___ Цитируемый отрывок ___

«— Ну, и что? Исключат тебя тоже, вот и все!
Так могло случиться. Даже наверняка так и будет. Они же не лично против Лешки, а против организации, а если Витька — главный закоперщик, его в первую очередь и выгонят...»
Тут проясняется еще одна немаловажная черта Лешиного облика: трезвость суждения и мужественная готовность принять на себя всю кару, ни с кем не делить ее тяжесть.
Витька решает, что все расскажет отцу. Но отец пришел домой поздно, Витька, ожидая его, нечаянно заснул, а утром отец еще спал, когда Витьке пора было идти в школу.
Однако все становится на свои места как раз в кабинете секретаря горкома (никто, кроме самих членов тайного общества, так и не знает, что зачинщик — его сын). Людмила Сергеевна, поняв, что ни в школе, ни в гороно клубок не распутать, уговорила Викентия Павловича вместе пойти к Гущину. Тут завяли все пышные слова инспектора гороно о политическом смысле происшествия. А она уже смаковала близкую победу над директором детдома.

___ Исходные записи ___

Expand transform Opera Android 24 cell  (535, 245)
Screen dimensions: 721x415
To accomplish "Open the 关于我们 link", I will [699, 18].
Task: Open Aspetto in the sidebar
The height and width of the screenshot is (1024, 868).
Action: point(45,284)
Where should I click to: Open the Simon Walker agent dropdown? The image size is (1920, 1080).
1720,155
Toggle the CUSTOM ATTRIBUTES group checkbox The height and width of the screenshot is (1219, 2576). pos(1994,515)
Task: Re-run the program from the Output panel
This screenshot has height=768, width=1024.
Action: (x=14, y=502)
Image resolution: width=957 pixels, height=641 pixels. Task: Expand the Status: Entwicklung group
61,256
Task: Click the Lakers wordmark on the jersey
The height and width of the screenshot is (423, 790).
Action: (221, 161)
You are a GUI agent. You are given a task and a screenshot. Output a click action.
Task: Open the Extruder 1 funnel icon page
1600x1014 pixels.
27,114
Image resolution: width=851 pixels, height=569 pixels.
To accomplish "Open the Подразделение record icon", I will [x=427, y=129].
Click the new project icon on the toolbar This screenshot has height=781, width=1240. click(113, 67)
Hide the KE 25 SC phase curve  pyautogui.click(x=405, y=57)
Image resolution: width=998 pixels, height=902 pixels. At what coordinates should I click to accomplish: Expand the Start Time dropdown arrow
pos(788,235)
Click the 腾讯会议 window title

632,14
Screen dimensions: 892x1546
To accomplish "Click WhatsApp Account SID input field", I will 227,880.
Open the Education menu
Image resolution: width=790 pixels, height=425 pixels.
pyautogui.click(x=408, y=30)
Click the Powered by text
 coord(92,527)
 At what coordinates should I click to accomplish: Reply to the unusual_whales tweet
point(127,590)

___

Порядок работы
1/ Объясните по отрывку в одном–трех предложениях, почему Витьке не удалось рассказать все отцу.
2/ Повторите фрагмент отрывка, начиная со слов «Тут проясняется еще» и продолжая до слов «делить ее тяжесть.».
Для ответа используйте только отрывок, без опоры на листинг.

Результаты выполнения
1/ Отец пришел домой поздно, а Витька, ожидая его, нечаянно заснул. Утром отец еще спал, когда Витьке уже пора было идти в школу.

2/
Тут проясняется еще одна немаловажная черта Лешиного облика: трезвость суждения и мужественная готовность принять на себя всю кару, ни с кем не делить ее тяжесть.